Polska jest obecnie jedynym kandydatem z grupy państw Europy Wschodniej na niestałego członka Rady Bezpieczeństwa ONZ w latach 2018-19. Uzyskaliśmy nawet poparcie Rosji. W związku z tym wydaje się, że powinniśmy uzyskać niestałe członkostwo w RB ONZ - uważa szef MSZ Witold Waszczykowski.

Minister był pytany we wtorek w radiu RMF FM o to, czy Polska ma szanse zostać niestałym członkiem Rady Bezpieczeństwa ONZ na lata 2018-19. "Na to liczymy. 2 czerwca będzie głosowanie w Zgromadzeniu Ogólnym ONZ. Jesteśmy w tej chwili jedynym kandydatem z grupy państw Europy Wschodniej. Nawet uzyskaliśmy poparcie Rosji. W związku z tym wydaje się, że powinniśmy zostać tym członkiem" - powiedział szef polskiej dyplomacji.

Zaznaczył, że niestałe członkostwo w Radzie Bezpieczeństwa to ważny instrument, ponieważ w ten sposób "należy się do grupy państw, które rozwiązują pewne sprawy międzynarodowe".

Waszczykowski był też pytany o doniesienia medialne na temat jego odejścia ze stanowiska szefa MSZ. O planowanej dymisji Waszczykowskiego z urzędu szefa dyplomacji napisała w poniedziałek, powołując się na źródła rządowe, "Rzeczpospolita". Według doniesień gazety odejście ministra miałoby nastąpić jeszcze przed tegorocznymi wakacjami, a Waszczykowski miałby objąć stanowisko ambasadora przy ONZ po tym, jak Polska uzyska w 2018 r. niestałe członkostwo w Radzie Bezpieczeństwa ONZ.

"Media mają tę swobodę, żeby spekulować, ja nie mogę. Ja mam plany dłuższe" - powiedział szef MSZ.
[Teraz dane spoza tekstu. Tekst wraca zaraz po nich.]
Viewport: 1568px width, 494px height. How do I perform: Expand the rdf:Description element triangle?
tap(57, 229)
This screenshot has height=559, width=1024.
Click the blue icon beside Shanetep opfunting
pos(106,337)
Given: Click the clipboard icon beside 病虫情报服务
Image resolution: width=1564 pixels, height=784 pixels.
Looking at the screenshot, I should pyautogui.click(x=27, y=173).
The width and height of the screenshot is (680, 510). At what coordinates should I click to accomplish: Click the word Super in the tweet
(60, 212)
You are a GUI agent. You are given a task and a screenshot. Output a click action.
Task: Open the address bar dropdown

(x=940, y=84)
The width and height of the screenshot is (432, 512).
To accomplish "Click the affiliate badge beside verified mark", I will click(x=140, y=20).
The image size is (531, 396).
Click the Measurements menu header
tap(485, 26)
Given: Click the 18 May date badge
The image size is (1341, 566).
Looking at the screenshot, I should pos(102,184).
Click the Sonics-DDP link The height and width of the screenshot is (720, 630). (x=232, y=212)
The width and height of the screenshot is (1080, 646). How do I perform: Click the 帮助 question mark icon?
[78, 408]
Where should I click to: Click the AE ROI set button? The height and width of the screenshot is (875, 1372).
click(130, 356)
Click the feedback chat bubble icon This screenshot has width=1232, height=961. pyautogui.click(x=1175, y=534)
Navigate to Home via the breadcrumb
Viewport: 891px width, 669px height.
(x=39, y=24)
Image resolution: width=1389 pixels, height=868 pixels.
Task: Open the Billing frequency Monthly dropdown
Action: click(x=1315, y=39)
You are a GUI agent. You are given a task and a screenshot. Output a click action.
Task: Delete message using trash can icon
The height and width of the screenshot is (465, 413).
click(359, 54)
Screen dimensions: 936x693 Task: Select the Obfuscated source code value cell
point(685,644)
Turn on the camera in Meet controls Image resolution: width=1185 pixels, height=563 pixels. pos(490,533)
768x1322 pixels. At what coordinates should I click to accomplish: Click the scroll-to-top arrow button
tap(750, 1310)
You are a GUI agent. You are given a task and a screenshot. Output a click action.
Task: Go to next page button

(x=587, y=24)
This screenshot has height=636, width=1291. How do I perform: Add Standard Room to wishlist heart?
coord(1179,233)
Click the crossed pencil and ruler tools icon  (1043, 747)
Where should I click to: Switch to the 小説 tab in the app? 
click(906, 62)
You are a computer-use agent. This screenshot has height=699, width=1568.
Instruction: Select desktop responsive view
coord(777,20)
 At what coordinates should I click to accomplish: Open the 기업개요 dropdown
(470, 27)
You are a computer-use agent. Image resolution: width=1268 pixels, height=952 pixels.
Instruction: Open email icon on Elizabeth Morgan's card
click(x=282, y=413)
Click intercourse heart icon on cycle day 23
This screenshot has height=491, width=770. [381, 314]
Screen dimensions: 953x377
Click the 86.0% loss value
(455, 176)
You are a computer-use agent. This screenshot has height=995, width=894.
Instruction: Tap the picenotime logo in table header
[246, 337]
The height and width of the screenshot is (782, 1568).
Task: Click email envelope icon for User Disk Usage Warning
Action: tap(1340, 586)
Wasczykowski był też pytany o słowa premier Beaty Szydło, że zaczyna ona podejrzewać, iż "komuś naprawdę zależy na tym, żeby uderzać teraz w polski rząd". W wypowiedzi dla portalu "wPolityce" premier stwierdziła: "Mam wrażenie, że w tej chwili w Polsce uaktywniły się siły, które chcą rozbić Polski rząd. Więcej, chcą rozbić środowisko, które rządzi. Mieliśmy ataki na ministra Macierewicza, teraz atak na ministra Waszczykowskiego. I to w momencie, gdy zbliża się głosowanie w ONZ, które zdecyduje o przyznaniu nam statusu niestałego miejsca w Radzie Bezpieczeństwa ONZ".

Szef MSZ powiedział, że "jeśli się chce ugodzić w rząd, to godzi się w dwóch ministrów: ministra finansów, bo podważa się wtedy stabilność podstaw gospodarczych państwa, i oczywiście ministra spraw zagranicznych". "I taka chyba próba destabilizacji rządu jest. Trzeba robić swoje" - powiedział Waszczykowski. Pytany, kto chce zdestabilizować rząd, odparł, że "zapewne część opozycji jest w to uwikłana". "Trudno mi spekulować na ten temat, ale to rzeczywiście nie pomaga" - dodał.

Dopytywany, czy przed zapowiadanym na czerwiec bądź lipiec kongresem PiS należy się spodziewać rekonstrukcji rządu, Waszczykowski powiedział, że tego nie wyklucza. "To jest decyzja władz politycznych PiS" - zaznaczył. Pytany, czy jego kariera "będzie trwała pomimo rekonstrukcji, czy skończy się wraz z nią", odparł: "Nie umiem na to odpowiedzieć, natomiast mam plany prowadzenia polskiej dyplomacji na wiele miesięcy a nawet lat".